I felt the same way about it as you write, but seeing amount of crap coming from orangeshite and mascara-man, which the media pretends doesn't exist, as well as the apparent floor of 47% of the population for whom nothing is disqualifying, I'm wondering if the Japanese approach of keep putting it off, tut-tut when discrimination does flare up and highlight the people who do assimilate is safer because of human nature.

Yes, Japanese of Korean descent do get discriminated against, but they are assimilating, now, about 80% are marrying Japanese. Also, as Korean popular culture, along with food, has become popular, some lean into a Korean-Japanese identity. There are often outbursts of Korean hatred on the internet, though I think it is like misogyny and racism in the US, it operates like the background hum of the universe.

Here are three links for anyone interested in it

https://spice.fsi.stanford.edu/docs/koreans_in_japan

https://www.asianstudies.org/publications/eaa/archives/zainichi-the-korean-diaspora-in-japan/

https://ceias.eu/zainichi-koreans-in-japan-exploring-the-ethnic-minoritys-challenges/

Perhaps assimilation there is following something like the pattern here. First generation: extremely determined to succeed, but still bound up in their native culture. Second generation: one foot in both cultures. (For example, quite possibly still speak their parents' native language to them.) Third generation: pretty much indistinguishable from everybody else. Maybe some ethnic dishes that they eat more often at home. But that's about it -- unless they deliberately go out, typically as college students, to explore their roots.

Still, my sense is (from a great distance; you doubtless have a better picture) that assimilation, more accurately acceptance, will be slower for those, like the South Asians, who are visually distinct. Kind of like how discrimination against the Irish and Italians faded in a generation or so, but discrimination against East Asians endured longer.

That's the story of my (Jewish) family. My children, fourth generation, are entirely assimilated - they're ethnically 3/8 Jewish.

Weirdly, and unlike Palestinians, they have a "right of return" to Israel, which they've never been to.

Kind of like how discrimination against the Irish and Italians faded in a generation or so, but discrimination against East Asians endured longer.

related read
How the Irish Became White by Noel Ignatiev

The book may grant too much agency to the Irish, when I think of immigrants and immigration, individuals are often caught up in ideas, stances and history not of their own making, so it's not the individuals or the group that is responsible but a larger force that is hard to name, but there nonetheless.

Agency can be a tricky question. On one hand, the greater culture has "features"** that are beyond the ability of the immigrants to change significantly in the short term. So, little or no agency.

On the other hand, the immigrants do have some agency in that they can act to fit into the existing culture. Learning to speak without an accent can be very hard. But adopting the local attire isn't. The immigrants may have psychological difficulties doing so. But they definitely have agency. Similarly with cultural norms around how you address people, little things like how close to stand when talking, etc. Those are all doable.

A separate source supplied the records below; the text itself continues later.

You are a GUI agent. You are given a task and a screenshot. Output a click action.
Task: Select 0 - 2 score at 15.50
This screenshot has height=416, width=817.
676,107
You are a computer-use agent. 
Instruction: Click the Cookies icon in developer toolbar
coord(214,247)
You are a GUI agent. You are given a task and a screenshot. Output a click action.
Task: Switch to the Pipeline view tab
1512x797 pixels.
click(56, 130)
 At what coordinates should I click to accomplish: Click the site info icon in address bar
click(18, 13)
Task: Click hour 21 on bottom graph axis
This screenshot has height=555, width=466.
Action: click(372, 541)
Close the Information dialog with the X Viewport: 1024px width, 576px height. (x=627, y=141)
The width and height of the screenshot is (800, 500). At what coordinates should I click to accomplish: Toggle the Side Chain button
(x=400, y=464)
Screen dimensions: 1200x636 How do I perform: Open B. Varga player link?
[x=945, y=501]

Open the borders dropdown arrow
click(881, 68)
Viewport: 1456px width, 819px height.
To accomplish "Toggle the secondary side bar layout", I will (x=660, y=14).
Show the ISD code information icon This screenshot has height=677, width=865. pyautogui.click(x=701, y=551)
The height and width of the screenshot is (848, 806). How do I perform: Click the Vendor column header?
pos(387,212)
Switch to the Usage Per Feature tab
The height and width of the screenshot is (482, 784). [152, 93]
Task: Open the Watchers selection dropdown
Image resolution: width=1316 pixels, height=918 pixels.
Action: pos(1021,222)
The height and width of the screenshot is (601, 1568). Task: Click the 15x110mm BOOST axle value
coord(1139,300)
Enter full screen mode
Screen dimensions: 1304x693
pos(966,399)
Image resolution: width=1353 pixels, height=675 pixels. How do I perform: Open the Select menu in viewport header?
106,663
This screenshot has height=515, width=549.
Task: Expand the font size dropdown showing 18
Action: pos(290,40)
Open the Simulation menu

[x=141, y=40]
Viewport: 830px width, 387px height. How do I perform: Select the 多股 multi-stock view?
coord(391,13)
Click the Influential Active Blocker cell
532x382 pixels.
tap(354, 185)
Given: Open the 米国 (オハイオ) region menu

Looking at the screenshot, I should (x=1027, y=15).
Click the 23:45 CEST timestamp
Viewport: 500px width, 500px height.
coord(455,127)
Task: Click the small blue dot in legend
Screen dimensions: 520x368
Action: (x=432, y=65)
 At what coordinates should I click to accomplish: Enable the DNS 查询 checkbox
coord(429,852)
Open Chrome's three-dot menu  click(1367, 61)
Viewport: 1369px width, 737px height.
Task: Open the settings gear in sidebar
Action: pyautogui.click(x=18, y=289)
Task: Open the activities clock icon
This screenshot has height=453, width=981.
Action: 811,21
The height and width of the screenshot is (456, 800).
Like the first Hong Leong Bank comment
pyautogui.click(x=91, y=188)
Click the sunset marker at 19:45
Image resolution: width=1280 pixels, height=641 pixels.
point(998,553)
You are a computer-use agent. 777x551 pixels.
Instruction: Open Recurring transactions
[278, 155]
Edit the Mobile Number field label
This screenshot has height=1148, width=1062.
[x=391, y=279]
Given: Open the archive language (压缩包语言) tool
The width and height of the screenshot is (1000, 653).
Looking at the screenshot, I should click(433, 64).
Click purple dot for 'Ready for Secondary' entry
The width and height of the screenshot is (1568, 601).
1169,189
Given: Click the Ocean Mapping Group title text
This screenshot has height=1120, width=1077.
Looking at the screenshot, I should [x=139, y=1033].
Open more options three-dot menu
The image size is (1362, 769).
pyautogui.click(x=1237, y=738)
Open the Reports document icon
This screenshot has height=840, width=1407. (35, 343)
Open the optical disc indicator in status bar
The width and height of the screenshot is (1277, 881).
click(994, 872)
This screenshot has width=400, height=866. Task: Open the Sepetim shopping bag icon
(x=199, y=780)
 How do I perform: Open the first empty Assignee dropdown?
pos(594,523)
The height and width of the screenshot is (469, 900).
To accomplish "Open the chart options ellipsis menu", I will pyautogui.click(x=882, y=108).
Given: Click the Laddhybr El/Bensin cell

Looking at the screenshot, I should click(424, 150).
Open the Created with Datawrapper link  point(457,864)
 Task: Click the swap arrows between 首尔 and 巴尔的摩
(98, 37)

** I am fond of the IT definition of "feature": a bug (flaw) for which there is no fix. Cultures definitely have them.

How the Irish Became White

My favorite version, I believe from my Grandma Patrick, was that the Irish men who built Boston's first modern(ish) infrastructure in miserable conditions also had beautiful pale-skinned redheaded daughters that the second/third sons of the Boston Brahman families found irresistible.

I often despair of my race/gender. I should have added, if we're not racist we're misogynists.